* [Exercise prompt]
From the line holding "The image size is (861, 623)." to the final line of the entries, set down each line exactly, including both, and nothing more.

Collected data entries
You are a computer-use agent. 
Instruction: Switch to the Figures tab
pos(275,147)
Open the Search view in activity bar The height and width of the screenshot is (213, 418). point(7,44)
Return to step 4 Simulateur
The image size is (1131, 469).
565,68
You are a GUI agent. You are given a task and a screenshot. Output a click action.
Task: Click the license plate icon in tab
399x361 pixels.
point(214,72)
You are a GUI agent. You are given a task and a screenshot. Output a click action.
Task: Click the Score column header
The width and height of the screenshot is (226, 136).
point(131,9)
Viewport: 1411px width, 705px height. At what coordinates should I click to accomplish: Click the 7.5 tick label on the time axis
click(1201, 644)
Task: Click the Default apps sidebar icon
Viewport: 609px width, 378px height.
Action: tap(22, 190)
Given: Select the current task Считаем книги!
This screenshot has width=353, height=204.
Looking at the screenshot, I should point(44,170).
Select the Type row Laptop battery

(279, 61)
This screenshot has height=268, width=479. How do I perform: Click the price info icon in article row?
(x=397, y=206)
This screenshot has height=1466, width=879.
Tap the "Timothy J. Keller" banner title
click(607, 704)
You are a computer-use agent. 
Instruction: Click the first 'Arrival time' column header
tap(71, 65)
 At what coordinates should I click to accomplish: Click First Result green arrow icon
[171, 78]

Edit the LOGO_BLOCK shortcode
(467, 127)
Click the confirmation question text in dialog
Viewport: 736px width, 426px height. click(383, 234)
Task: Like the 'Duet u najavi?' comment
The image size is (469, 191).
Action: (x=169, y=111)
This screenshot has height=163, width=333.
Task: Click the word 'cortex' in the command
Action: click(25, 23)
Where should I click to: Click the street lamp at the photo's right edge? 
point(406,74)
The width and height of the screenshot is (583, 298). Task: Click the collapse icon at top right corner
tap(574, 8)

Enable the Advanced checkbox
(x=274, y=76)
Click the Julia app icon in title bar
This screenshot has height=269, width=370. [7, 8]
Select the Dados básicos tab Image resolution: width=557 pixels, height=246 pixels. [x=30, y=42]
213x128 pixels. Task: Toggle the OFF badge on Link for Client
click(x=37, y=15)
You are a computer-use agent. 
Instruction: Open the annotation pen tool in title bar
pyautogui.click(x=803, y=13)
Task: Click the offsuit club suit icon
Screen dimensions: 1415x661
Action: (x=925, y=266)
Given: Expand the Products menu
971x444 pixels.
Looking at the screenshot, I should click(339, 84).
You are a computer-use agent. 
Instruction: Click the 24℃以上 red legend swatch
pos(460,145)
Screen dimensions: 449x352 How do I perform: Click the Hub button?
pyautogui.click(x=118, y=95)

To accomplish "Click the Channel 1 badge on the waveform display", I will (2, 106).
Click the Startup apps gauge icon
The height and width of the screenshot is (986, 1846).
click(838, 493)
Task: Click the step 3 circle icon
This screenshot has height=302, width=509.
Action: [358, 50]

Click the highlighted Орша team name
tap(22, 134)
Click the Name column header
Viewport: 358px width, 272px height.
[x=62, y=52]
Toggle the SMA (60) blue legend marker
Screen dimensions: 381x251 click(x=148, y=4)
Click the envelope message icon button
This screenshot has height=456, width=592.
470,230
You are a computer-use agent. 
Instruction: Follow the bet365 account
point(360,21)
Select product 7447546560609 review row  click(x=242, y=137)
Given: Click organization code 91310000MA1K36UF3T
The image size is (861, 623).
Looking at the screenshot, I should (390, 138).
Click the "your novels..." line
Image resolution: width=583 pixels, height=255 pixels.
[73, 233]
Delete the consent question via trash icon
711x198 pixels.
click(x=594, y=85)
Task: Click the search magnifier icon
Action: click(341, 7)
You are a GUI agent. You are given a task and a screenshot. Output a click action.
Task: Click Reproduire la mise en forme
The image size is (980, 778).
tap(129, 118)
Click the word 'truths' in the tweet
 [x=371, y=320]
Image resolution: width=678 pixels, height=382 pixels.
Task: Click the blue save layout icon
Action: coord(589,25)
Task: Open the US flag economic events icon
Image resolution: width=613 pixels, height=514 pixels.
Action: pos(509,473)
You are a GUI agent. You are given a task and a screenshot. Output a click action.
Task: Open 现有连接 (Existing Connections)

* [Result of this exercise]
The image size is (861, 623).
Looking at the screenshot, I should (390, 138).
Click the "your novels..." line
Image resolution: width=583 pixels, height=255 pixels.
[73, 233]
Delete the consent question via trash icon
711x198 pixels.
click(x=594, y=85)
Task: Click the search magnifier icon
Action: click(341, 7)
You are a GUI agent. You are given a task and a screenshot. Output a click action.
Task: Click Reproduire la mise en forme
The image size is (980, 778).
tap(129, 118)
Click the word 'truths' in the tweet
 [x=371, y=320]
Image resolution: width=678 pixels, height=382 pixels.
Task: Click the blue save layout icon
Action: coord(589,25)
Task: Open the US flag economic events icon
Image resolution: width=613 pixels, height=514 pixels.
Action: pos(509,473)
You are a GUI agent. You are given a task and a screenshot. Output a click action.
Task: Open 现有连接 (Existing Connections)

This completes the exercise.